I think Carol is an emotional being and enjoys helping people. I think she loves deeply and feels deeply. Whatever drew her to Ed and that abusive situation is unknown to us, but something we can infer is that a coping mechanism she employed during that time was to block things out and to focus on her daughter and on helping people and being nice to people. Maybe she could make life nice with other people and forget her own dismal situation.

We see this blocking out in place at the camp. She appears happy. She does laundry and nice things for others, seeking happiness and approval from those outside her family. At Hershel’s farm, even after Ed is gone, she suggests making dinner for the family as a thank you gesture, but doesn’t feel worthy enough to suggest it herself and asks Lori to do so.  She blocks things out almost immediately after Sophia comes out of the barn.
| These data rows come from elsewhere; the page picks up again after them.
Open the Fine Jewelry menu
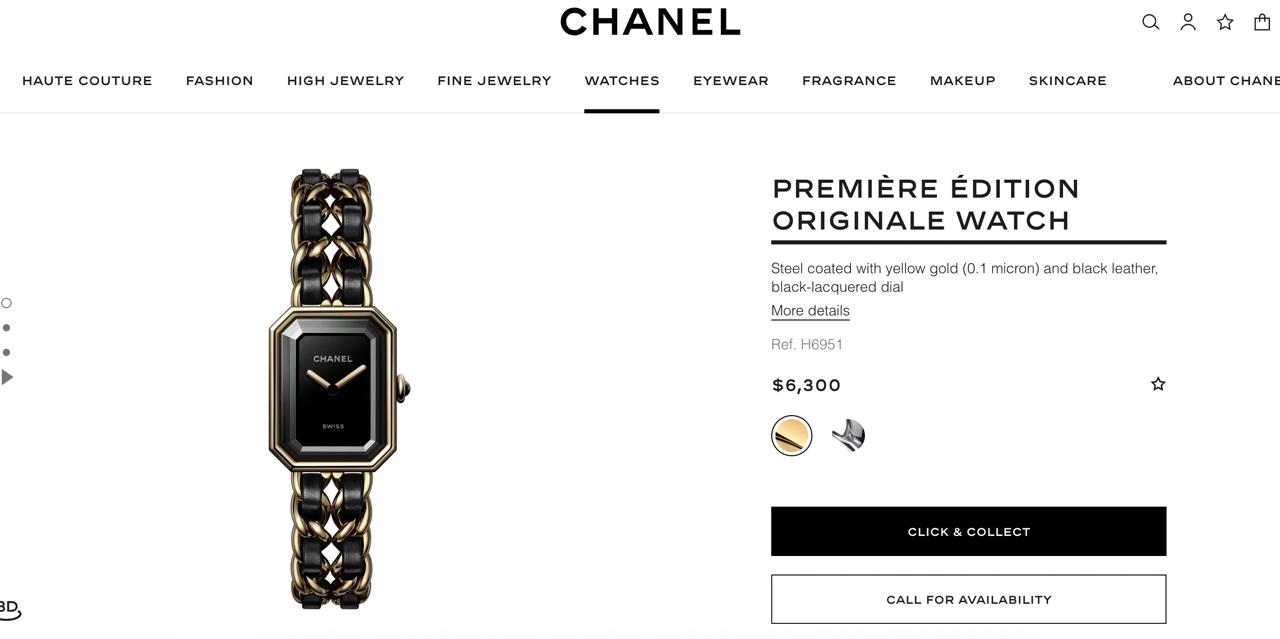The height and width of the screenshot is (639, 1280). tap(494, 81)
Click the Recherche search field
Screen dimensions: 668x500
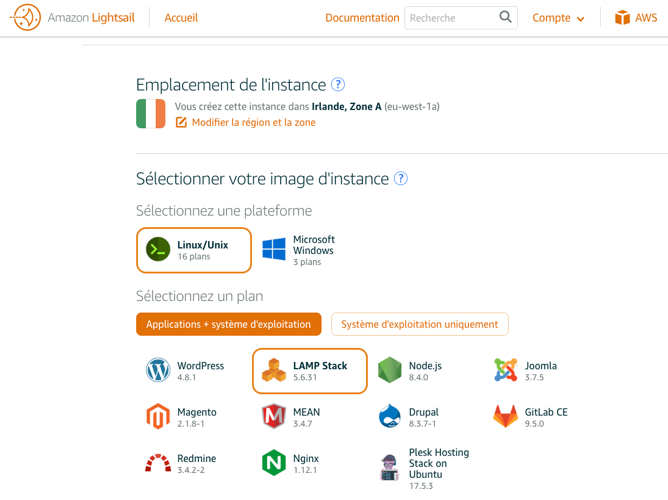click(x=451, y=18)
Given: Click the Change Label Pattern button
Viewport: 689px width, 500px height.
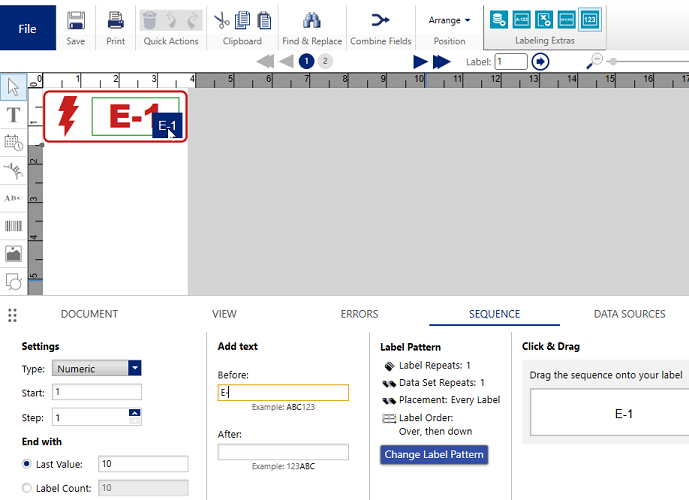Looking at the screenshot, I should pyautogui.click(x=434, y=455).
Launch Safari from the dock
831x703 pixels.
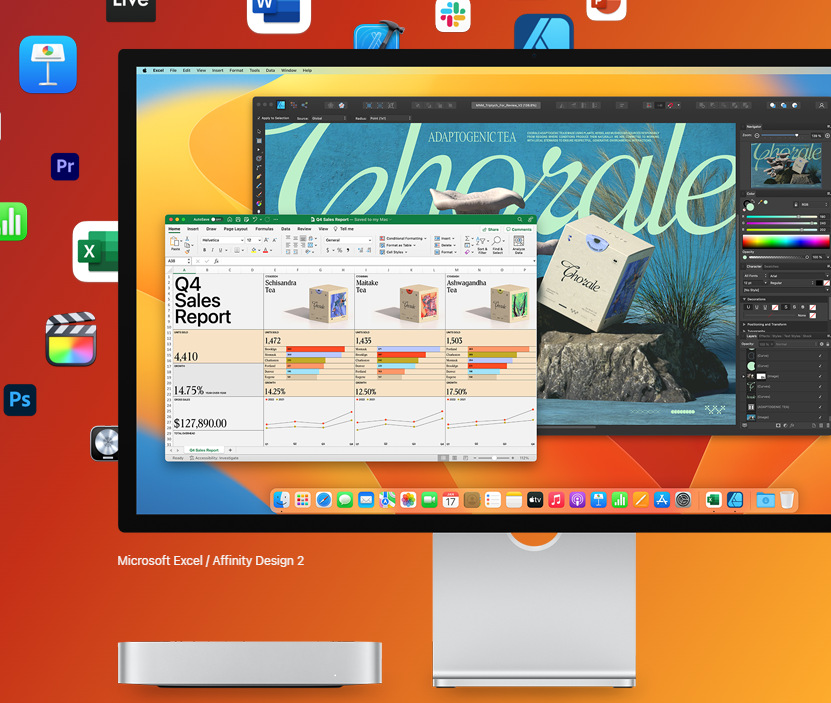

She doesn’t want to attend the service. She tells Daryl (and herself) that Sophia has been gone a long time.

This is the beginning of her transition to tougher,  colder Carol, but she still uses the coping mechanism of avoidance and blocking out. She tells herself and others that you have to fight and fight and then you finally change. She began to try to change others and get them to learn her lessons. She didn’t want them to suffer. She became impatient with emotion and fear and optimism. That’s when I became somewhat impatient with her. She didn’t allow others to learn their own lessons because she wanted to help them so badly. She wanted to cover them with the coldness, fight and armor that she wore now. But under the armor, her reason for wearing the armor in the first place still existed.

Carol is still on her path of making the tough decisions necessary in this new world. Her armor of cold pragmatism is still serving her and even bonding her to Rick. The little boy Sam is perhaps the key to helping Carol reveal who she truly is by releasing some of who she was never allowed to be in the old world and adding that to who she has become in the new world, which will help our group become better and the new world become better as well.